REQUIRED WORK » From the line containing "Open the Videos / GIF's section" down to the line containing "Task: Click the blue" in the records below, reproduce every line exactly, ends included, and omit all others.

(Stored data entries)
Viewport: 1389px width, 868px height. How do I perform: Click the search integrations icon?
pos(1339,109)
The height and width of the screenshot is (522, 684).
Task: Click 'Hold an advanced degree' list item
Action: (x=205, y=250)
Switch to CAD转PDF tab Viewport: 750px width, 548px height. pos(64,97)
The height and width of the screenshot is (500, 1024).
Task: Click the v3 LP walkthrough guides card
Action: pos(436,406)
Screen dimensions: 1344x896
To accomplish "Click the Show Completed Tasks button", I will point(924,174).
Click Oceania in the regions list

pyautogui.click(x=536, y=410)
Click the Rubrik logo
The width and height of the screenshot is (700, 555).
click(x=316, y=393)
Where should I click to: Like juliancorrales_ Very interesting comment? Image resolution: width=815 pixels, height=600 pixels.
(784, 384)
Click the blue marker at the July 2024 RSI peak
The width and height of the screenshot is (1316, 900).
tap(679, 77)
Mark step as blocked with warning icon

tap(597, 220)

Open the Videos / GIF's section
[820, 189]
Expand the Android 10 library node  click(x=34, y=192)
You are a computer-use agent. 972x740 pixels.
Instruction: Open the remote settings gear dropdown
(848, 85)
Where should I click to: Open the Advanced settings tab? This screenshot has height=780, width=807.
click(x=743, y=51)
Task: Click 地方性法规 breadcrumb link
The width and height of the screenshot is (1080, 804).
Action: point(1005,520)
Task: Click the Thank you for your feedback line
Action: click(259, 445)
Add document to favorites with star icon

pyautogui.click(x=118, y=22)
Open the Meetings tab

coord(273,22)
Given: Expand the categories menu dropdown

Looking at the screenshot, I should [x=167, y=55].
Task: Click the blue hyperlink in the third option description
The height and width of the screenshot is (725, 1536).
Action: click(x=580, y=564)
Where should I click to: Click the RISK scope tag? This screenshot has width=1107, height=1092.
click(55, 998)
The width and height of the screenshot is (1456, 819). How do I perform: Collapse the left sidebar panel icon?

RESULT »
Open the Videos / GIF's section
[820, 189]
Expand the Android 10 library node  click(x=34, y=192)
You are a computer-use agent. 972x740 pixels.
Instruction: Open the remote settings gear dropdown
(848, 85)
Where should I click to: Open the Advanced settings tab? This screenshot has height=780, width=807.
click(x=743, y=51)
Task: Click 地方性法规 breadcrumb link
The width and height of the screenshot is (1080, 804).
Action: point(1005,520)
Task: Click the Thank you for your feedback line
Action: click(259, 445)
Add document to favorites with star icon

pyautogui.click(x=118, y=22)
Open the Meetings tab

coord(273,22)
Given: Expand the categories menu dropdown

Looking at the screenshot, I should [x=167, y=55].
Task: Click the blue hyperlink in the third option description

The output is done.